The conservancy’s history stretches back to 1985 with the establishment of the Friends of Fulton Ferry Landing, a grass-roots organization that originally proposed that the vacant waterfront near the Brooklyn Bridge be turned into a park.
From those beginnings the conservancy has grown into a $2-million-dollar organization that—in addition to advocacy efforts on behalf of it’s partner organization, the Brooklyn Bridge Park Corporation—schedules hundreds of events annually in the 85-acre park.
Michael Randazzo, Brooklyn Heights Blog: How long have you personally been involved with the Brooklyn Bridge Park conservancy?
Nancy Webster, Brooklyn Bridge Park Conservancy: I’ve been on staff here at the conservancy since the fall of 2006. I started out doing communications and am now the executive director.
BHB: Were you part of the original team that founded the conservancy?
NW: No, I am not part of that original team. If you take a look at the history of the conservancy [and] the citizen’s movement to build Brooklyn Bridge Park, the conservancy really begins back in the mid-Eighties and emerges as a leader of the citizens’ organization to actually convert the piers [on the Brooklyn waterfront] into Brooklyn Bridge Park. So the conservancy and the movement to build the park actually have quite a long history with quite a few twists and turns.
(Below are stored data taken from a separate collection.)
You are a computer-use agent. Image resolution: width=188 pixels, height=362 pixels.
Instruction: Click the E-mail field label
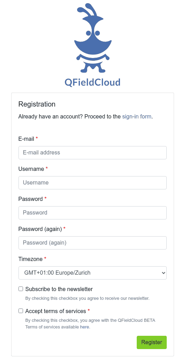(26, 139)
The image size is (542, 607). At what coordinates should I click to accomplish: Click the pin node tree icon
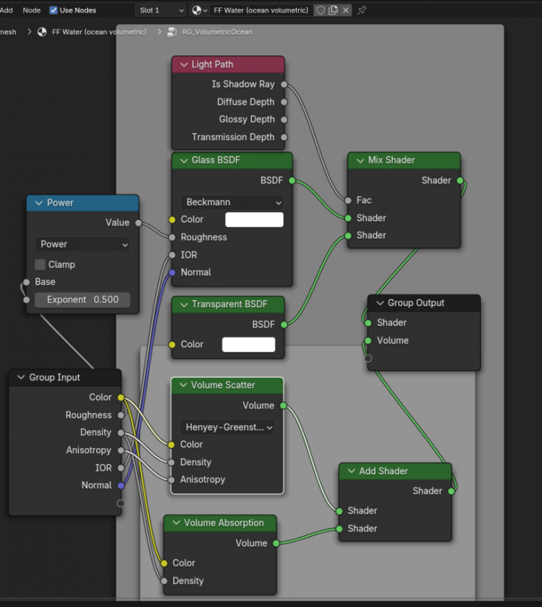(362, 10)
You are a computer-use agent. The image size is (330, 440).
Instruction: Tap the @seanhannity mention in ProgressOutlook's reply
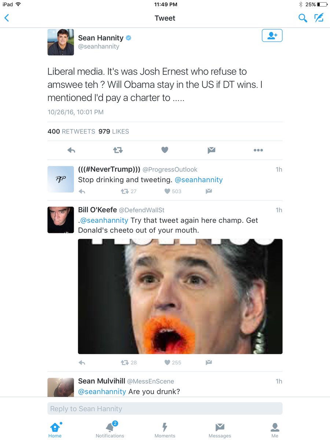(199, 180)
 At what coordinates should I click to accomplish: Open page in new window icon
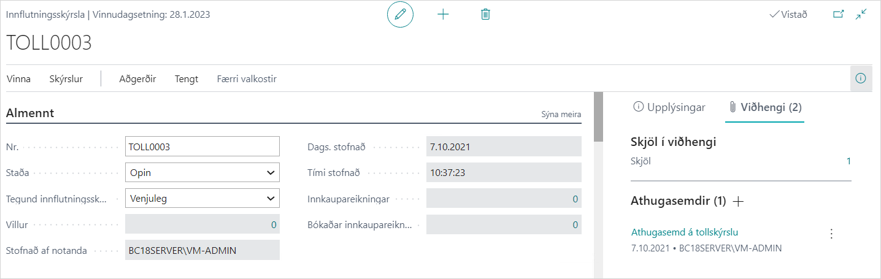click(838, 15)
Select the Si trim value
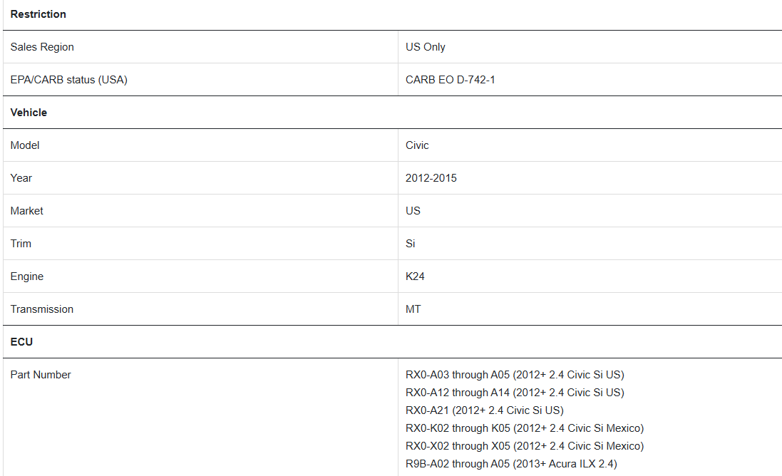This screenshot has width=782, height=476. click(x=410, y=244)
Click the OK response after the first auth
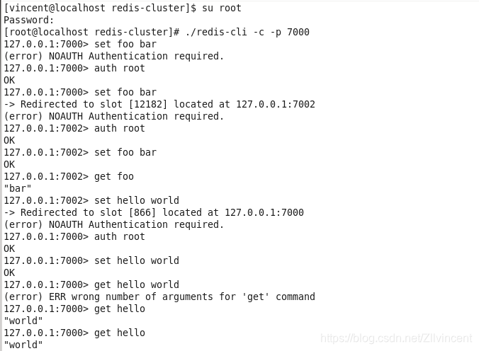This screenshot has width=479, height=351. click(9, 80)
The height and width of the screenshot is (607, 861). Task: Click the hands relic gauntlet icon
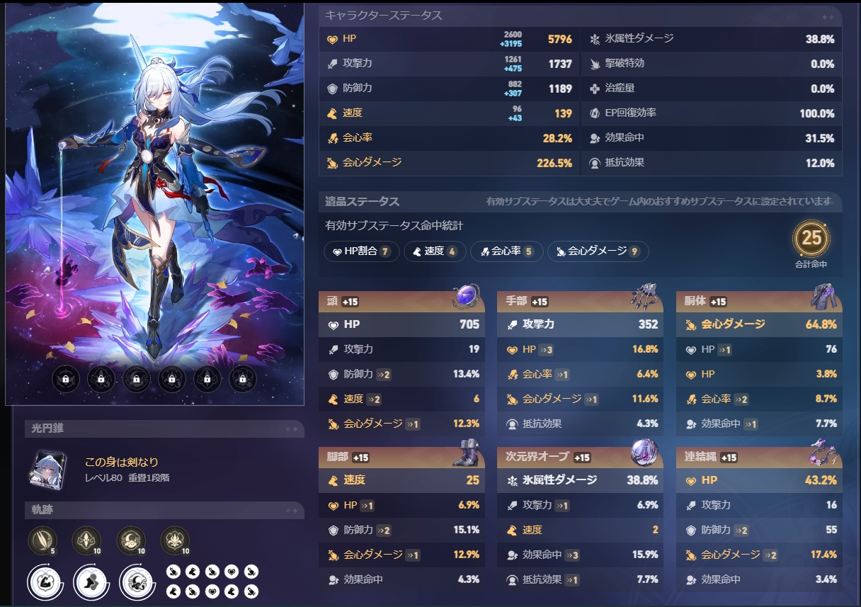click(645, 296)
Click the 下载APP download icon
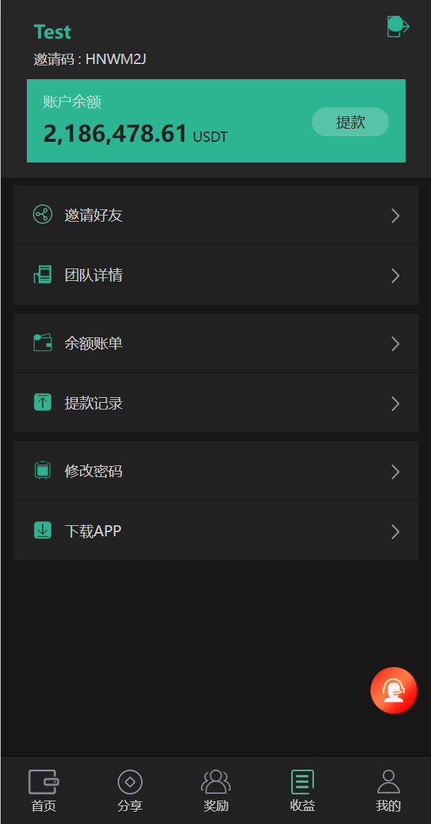Viewport: 431px width, 824px height. click(x=42, y=530)
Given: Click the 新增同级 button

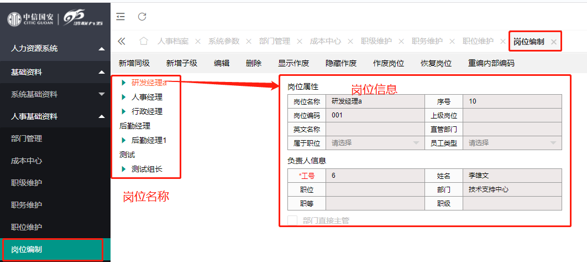Looking at the screenshot, I should [x=134, y=63].
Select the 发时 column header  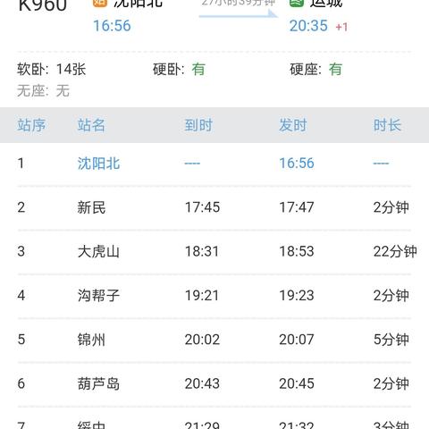pyautogui.click(x=293, y=125)
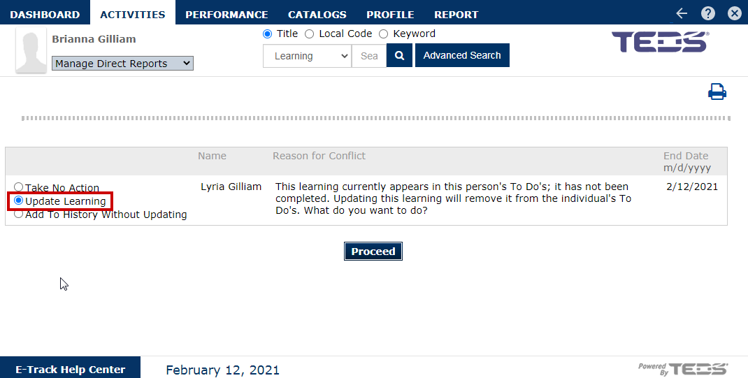Click the Advanced Search button

pos(462,56)
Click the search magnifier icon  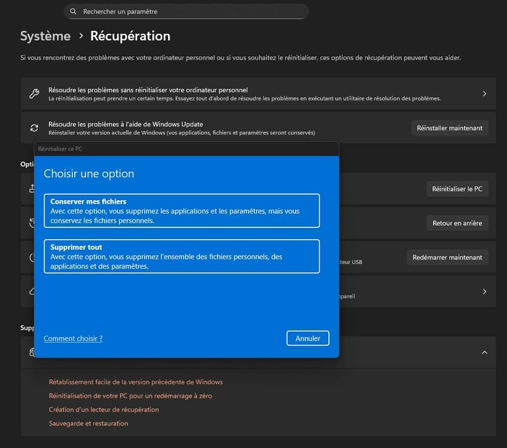[x=74, y=11]
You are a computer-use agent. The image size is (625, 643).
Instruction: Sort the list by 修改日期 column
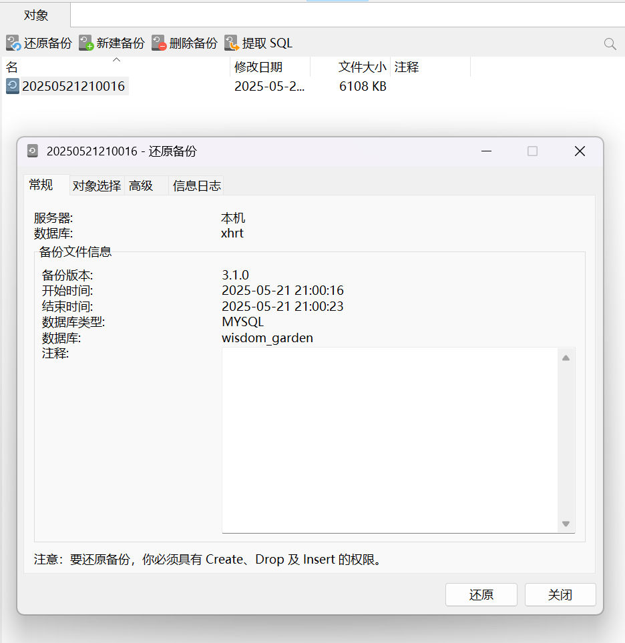[258, 67]
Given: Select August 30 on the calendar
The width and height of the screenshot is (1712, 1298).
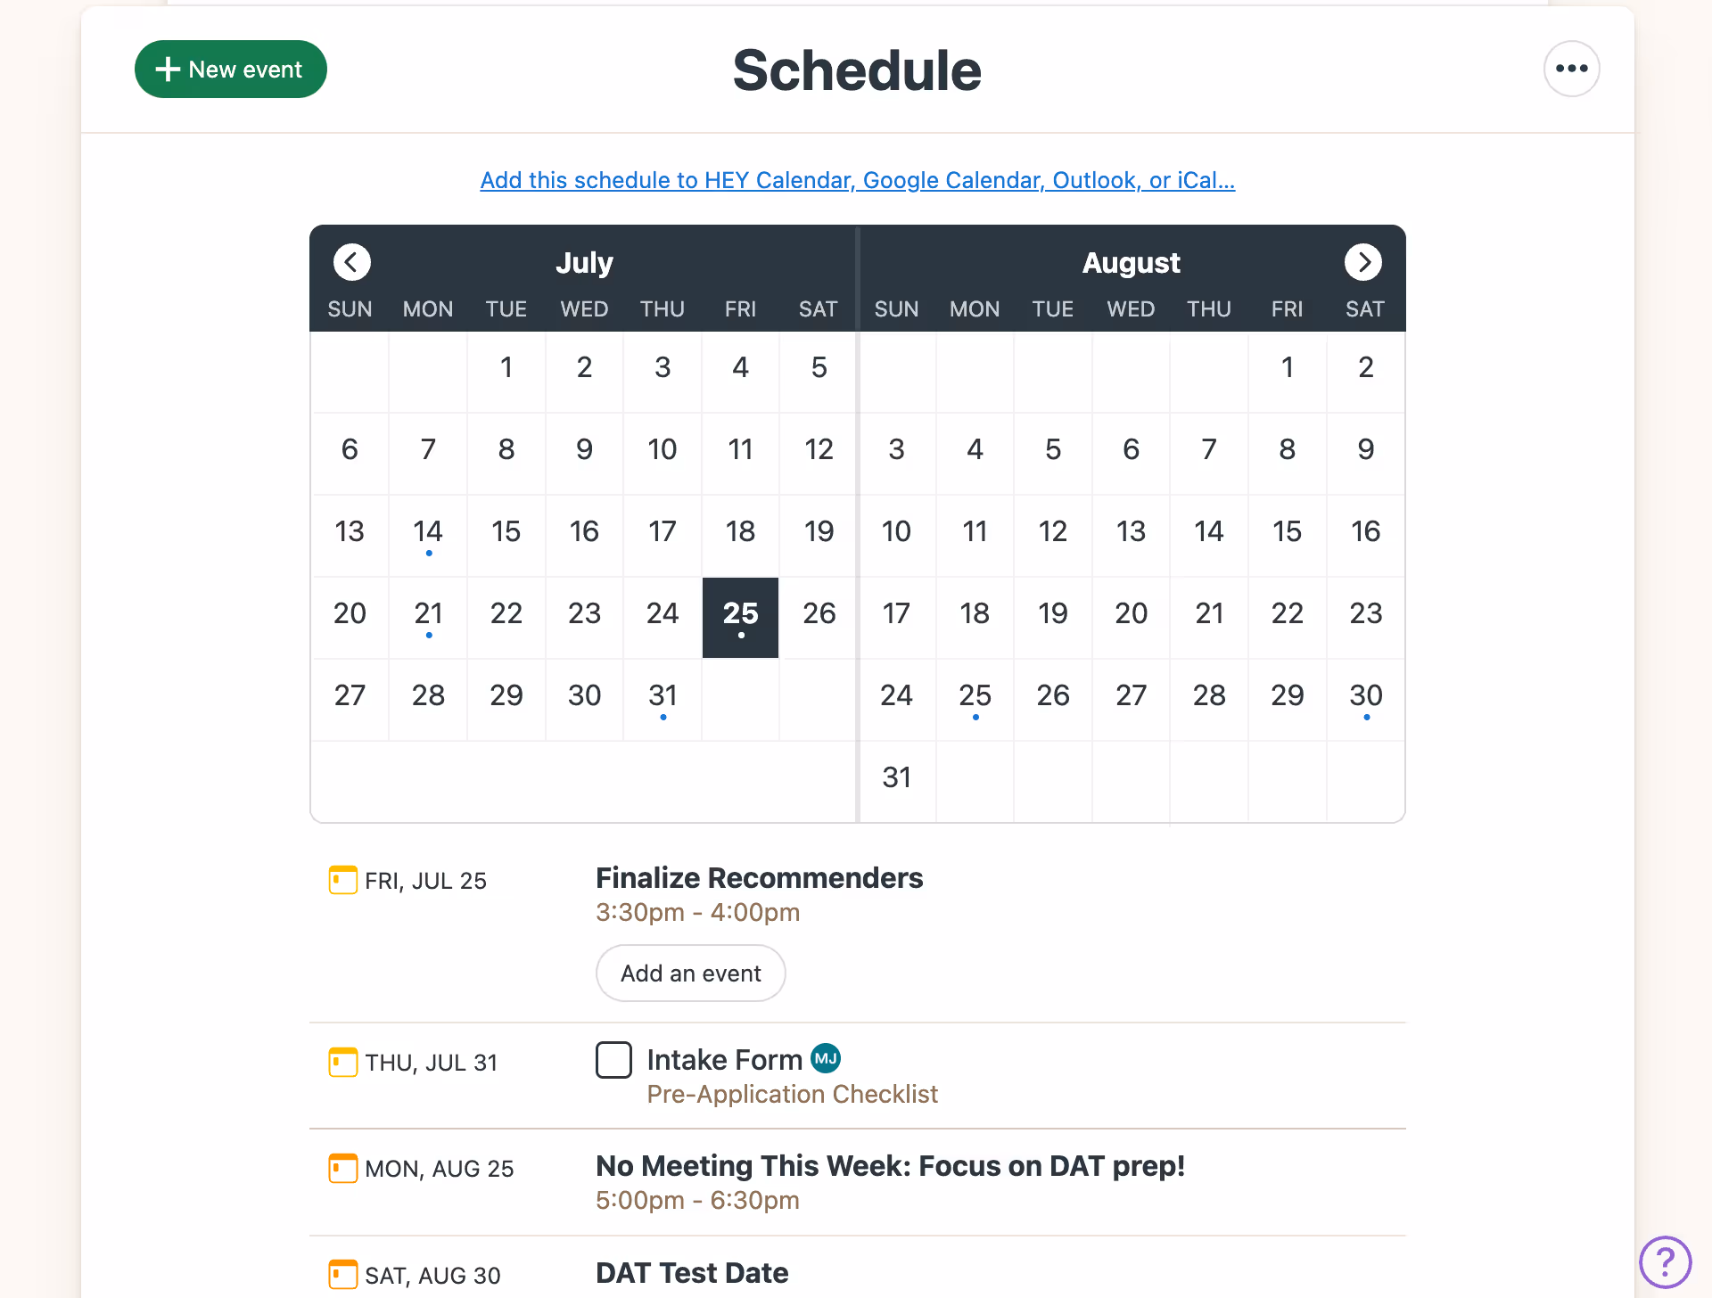Looking at the screenshot, I should point(1365,696).
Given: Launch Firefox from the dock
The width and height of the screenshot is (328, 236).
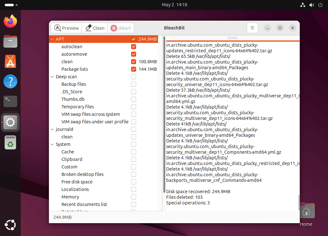Looking at the screenshot, I should (x=10, y=21).
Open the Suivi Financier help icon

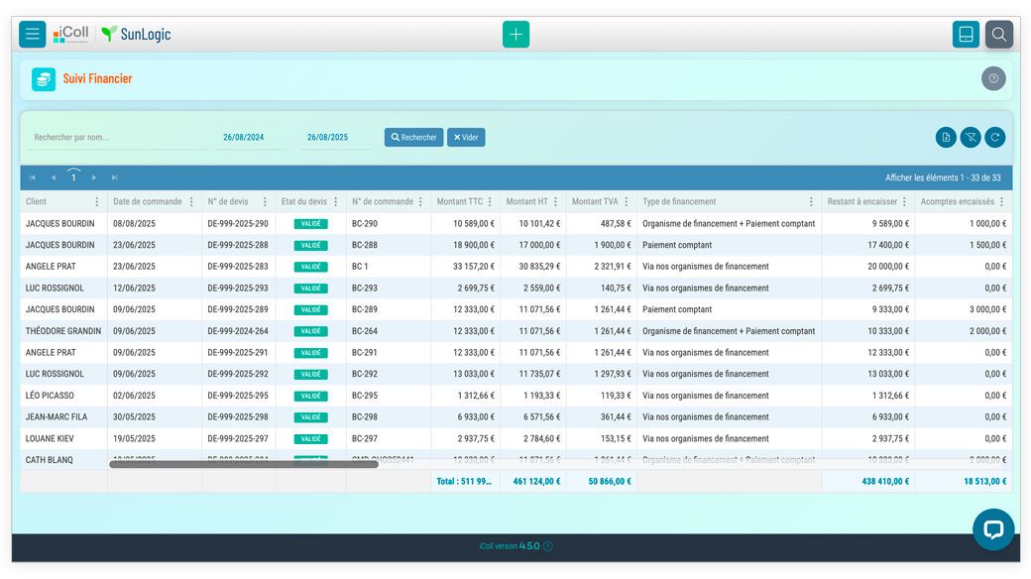pos(993,78)
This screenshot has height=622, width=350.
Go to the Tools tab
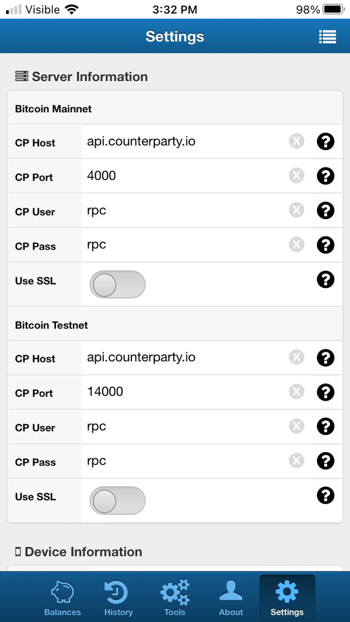pos(175,598)
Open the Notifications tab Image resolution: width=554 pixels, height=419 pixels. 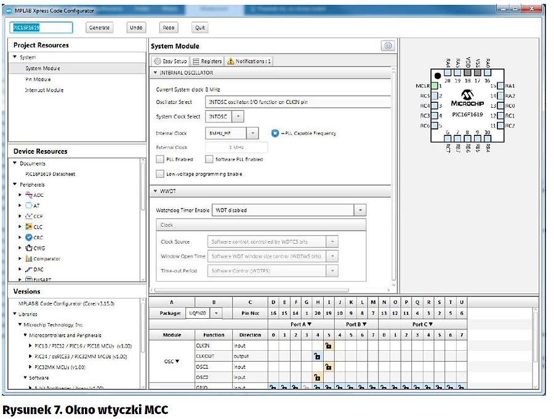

The good news is it’s a very successful story where we now have this amazing park with more great things to come.
BHB: What is your personal involvement with the history of this endeavor?.
NW: I was attracted to work at the conservancy because at that time I was a DUMBO resident, and I was excited about the possibility of a waterfront park and how that would be transformative, not only for my life, but [also] for the borough and the city.
I had previously been working in the advertising industry and did a career shift to come work here at the conservancy because I was so excited about the work that we were trying to do and the possibilities for Brooklyn Bridge Park.
BHB: So you were not involved with any discussions or any advocacy about BBP prior to taking a job with the conservancy in 2006?
NW: On a tangential level I had done some volunteer work for the conservancy prior to coming on staff and had been involved with the neighborhood association in DUMBO. This is in early 2000.
BHB: And the Brooklyn Bridge Park Conservancy is separate from the Brooklyn Bridge Park Corporation?
NW: That’s correct. It’s an entirely separate entity. The conservancy is a 501 c3.
The conservancy history really began as a leader of the citizens’ advocacy movement to build the park. That was successful. We expanded our mission to produce and facilitate free public events and activities that are in the park, coordinating the volunteer programs and raising project dollars to support that mission. We facilitate over 450 free events and activities in the park, including a very robust education program, lots of cultural and recreational events.
We coordinate over 7,000 volunteer hours in the park that help to maintain its green spaces and serve as a conduit for public outreach and communications to help people know what’s happening in the park and what they can come and see and enjoy. [The conservancy] functions in a supportive role to ensure that what we see as just an absolutely extraordinary public space lives up to its full potential in serving the citizens of New York and beyond.